You can’t imagine how perfect your advice is for me, as well as the protagonist I have created. If you are willing to indulge me, here are a couple of excerpts from Unreasonable Suspicion.
Once they were both inside, Brenda closed her office door and pressed her back against it, as if to create a barricade. Despite her waif-like appearance, the magnetic field of anger emanating from her would have been enough to bar anyone from barging in. After a long exhale, she said, “He did that to deliberately challenge my authority. To humiliate me…”
“You did zat to deliberately defy me, Renata. Now play it correctly.” Renata shuddered ever so slightly and the fingertips of her left hand tingled at the recollection of her mother’s words, and the dissonant strains of a late Beethoven string quartet.
.....
At last it was time to practice the fourth step of spiritual health - letting go of the results. Reportedly, according to Native American wisdom it followed (1) showing up, (2) doing your best, and (3) telling the truth. For Renata that played out in early 21st Century European-American tradition as having a glass of wine, or, the occasional cocktail if circumstances warranted something a little stronger. Um, like this evening maybe? She turned on her sound system, and while her Manhattan “cooked” in the freezer for the required 30 minutes, she went upstairs to shed her management guru getup and relax in a warm tub scented with White Moss bath gel and wonder if Dr. Stern, Asher, might possibly have marital problems.

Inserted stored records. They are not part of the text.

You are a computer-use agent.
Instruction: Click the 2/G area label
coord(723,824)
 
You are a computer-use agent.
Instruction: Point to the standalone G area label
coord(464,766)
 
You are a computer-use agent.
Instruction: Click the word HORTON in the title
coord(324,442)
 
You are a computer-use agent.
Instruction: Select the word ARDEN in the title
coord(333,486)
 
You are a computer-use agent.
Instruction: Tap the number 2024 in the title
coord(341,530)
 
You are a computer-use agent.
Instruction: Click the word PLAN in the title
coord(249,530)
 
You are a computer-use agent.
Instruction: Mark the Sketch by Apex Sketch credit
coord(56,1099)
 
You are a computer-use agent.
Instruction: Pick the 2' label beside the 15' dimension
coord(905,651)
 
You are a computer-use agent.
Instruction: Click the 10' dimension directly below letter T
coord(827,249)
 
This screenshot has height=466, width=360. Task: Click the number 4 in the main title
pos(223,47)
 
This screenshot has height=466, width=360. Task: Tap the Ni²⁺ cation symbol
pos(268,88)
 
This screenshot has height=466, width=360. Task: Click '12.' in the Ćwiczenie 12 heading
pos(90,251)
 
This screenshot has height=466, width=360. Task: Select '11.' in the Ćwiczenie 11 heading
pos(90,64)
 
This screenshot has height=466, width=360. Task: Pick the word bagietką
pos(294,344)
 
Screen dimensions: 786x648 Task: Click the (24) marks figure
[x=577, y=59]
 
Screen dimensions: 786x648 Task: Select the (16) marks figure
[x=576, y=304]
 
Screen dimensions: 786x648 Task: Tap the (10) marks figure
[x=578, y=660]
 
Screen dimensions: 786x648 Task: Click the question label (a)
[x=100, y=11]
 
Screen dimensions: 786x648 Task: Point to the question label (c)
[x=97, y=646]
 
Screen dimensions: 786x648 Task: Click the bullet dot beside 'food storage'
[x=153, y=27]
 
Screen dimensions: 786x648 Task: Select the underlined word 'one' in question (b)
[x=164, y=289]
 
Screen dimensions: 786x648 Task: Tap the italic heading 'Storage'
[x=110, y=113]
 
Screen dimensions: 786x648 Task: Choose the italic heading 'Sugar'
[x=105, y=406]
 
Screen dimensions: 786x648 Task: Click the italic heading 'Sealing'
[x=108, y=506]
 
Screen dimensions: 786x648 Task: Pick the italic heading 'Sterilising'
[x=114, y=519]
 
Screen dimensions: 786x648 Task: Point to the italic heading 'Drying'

It was a little before seven when Renata padded back down the steep wooden stairs swaddled in a white terry cloth robe and puffy animal print slippers that were a birthday present from her dad’s longtime girlfriend, Nutmeg. From her sofa she could see the Fremont Bridge looking like a colossal diamond necklace spanning the Willamette River – an impression further enhanced by a few sips of good bourbon mixed with sweet vermouth and bitters. Her short term goal was to make the allotted single serving of hard liquor last until Kenny Burrell finished fingering Blues in the Night.